I took my thought experiment to the next level: what if everyone ditched the Hilton and went Airbnb? Then I think about the receptionist, the pool guy and the housekeeping lady. What do we share with them by pushing them into the on-demand, gig-by-gig sharing economy?
a. Sharing Economy creates less stable jobs
Corporate jobs may seem rigid and soul-crushing, but we cannot deny that it comes with a stable, predictable salary, opportunities for promotion, and maybe even benefits.
Contrast to that the Sharing Economy. Airbnb has no need for a hotel receptionist. Guests connect directly with the hosts on the Airbnb platform, and our host is usually there to greet us when we arrive.
Sure, the receptionist can, hypothetically, start a new career as a Uber driver. Uber claim that drivers–who are not employees but independent contractors–can make $90,000 a year. The Washington Post did the math and found out that most drivers take home a mere $30,000 a year, just a touch above the federal poverty line. Meanwhile, Uber gets a 20% commission every time we ride.

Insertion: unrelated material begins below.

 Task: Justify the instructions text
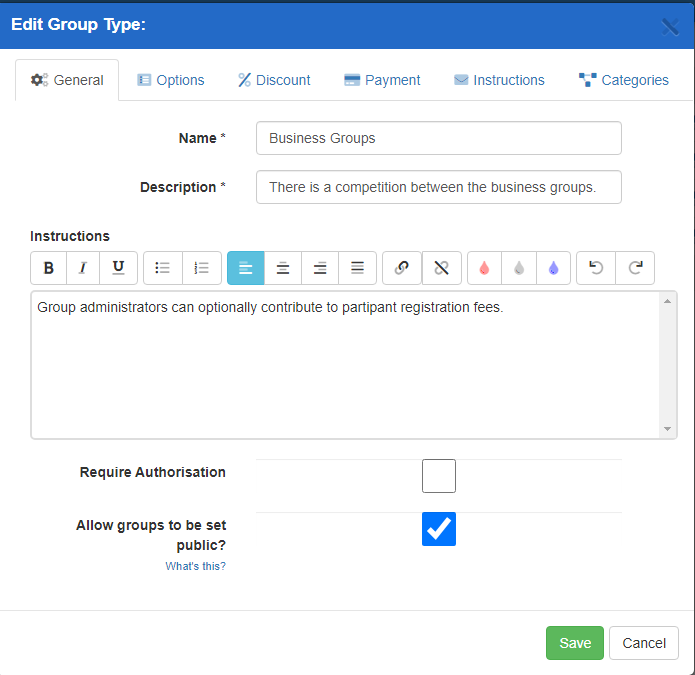pos(357,268)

Uber–and consumers–are emerging as winners in this new game. They raised a whopping $2.8M in their Series E, and is leading the exclusive Unicorn Club that is made up of startups with valuation in excess of $1Billion.
b. Sharing Economy provides less predictable income
When the pool guy from the Hilton gets off his shift, he may still wonder if he’ll earn enough money to put food on the table, but at least he knows just how much more he’ll need.

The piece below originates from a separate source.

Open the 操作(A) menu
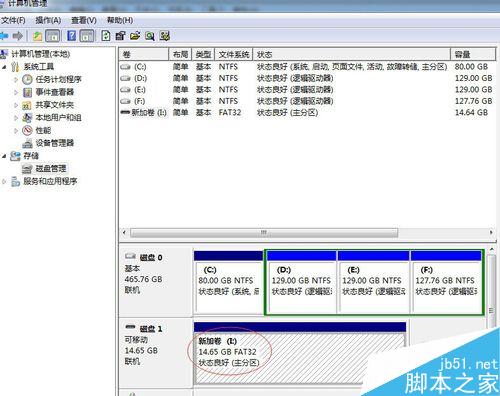[48, 21]

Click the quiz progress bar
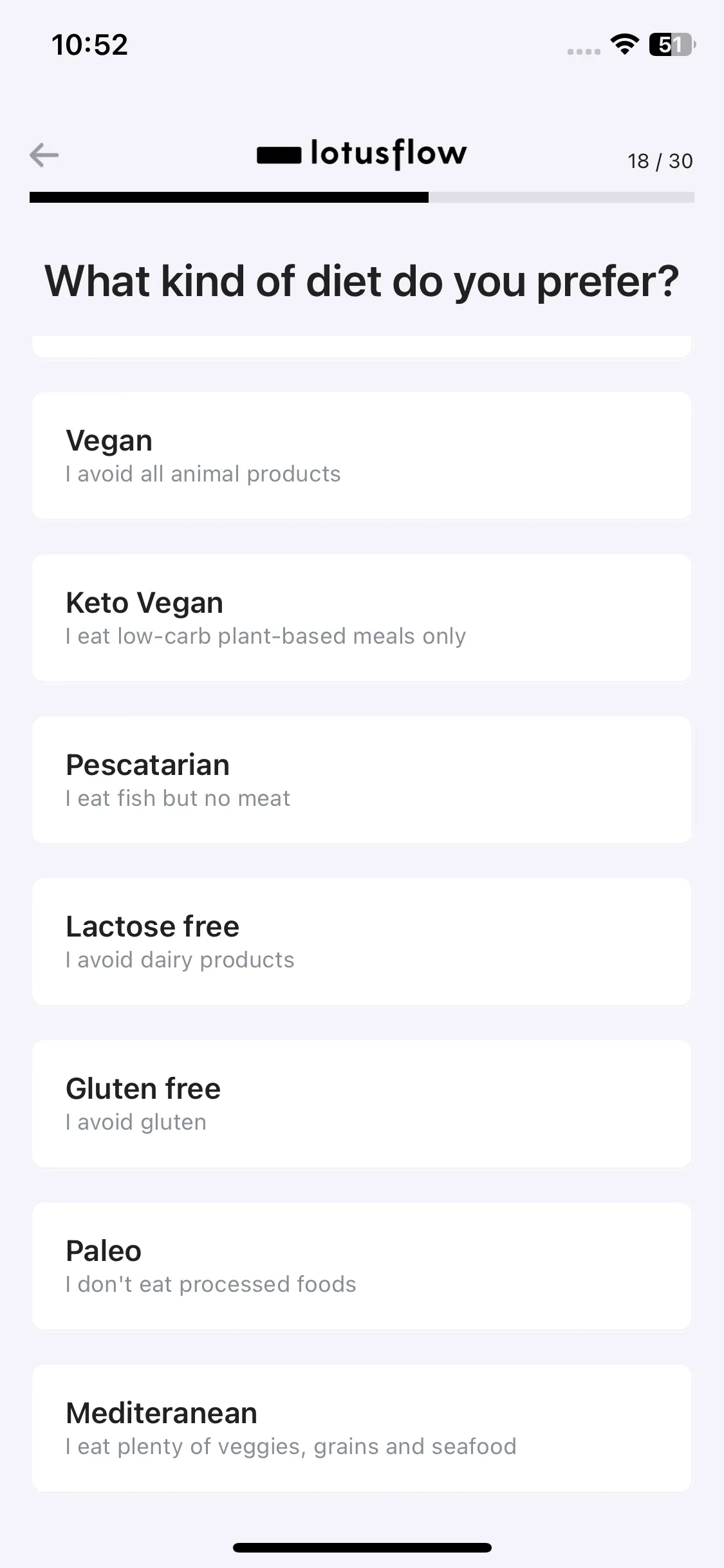pos(362,197)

Contrast that to the life of an Instacart shopper. Full disclosure: I love the folks at Instacart, wonderful people. The idea of Instacart is that you order groceries from stores such as Whole Foods through from your mobile phone. An Instacart shopper will go to the store, pick up your tomatoes and yogurt, and deliver everything to your house within 2 hours for $7.99. Instacart shoppers are also independent contractors, and while they could make up to $20/hour with tips, Huffington Post reported that uneven workloads create huge anxiety as shoppers don’t know how long they may sit idle without making any money.
c. Sharing Economy disproportionately affect job prospect of the least educated
Some of us may think, everyone should be able to find a better job in our new economy.
While the hotel general manager may be able to transition to a new career, I’m not sure my housekeeping lady, who can barely speak English or afford a fancy phone, could transform herself into a rock-star programmer.
During the Industrial Revolution, technology evolved at a pace where a father could no longer expect his son to be doing the same thing to make a living. The Digital Revolution is accelerating this rate of change, and it is hard to imagine that any of our skill sets will be in high demand for the next 40 years, the average number of years most of us will spend working. I’m not sure if our education system is adequately preparing us for the need for constant reinvention.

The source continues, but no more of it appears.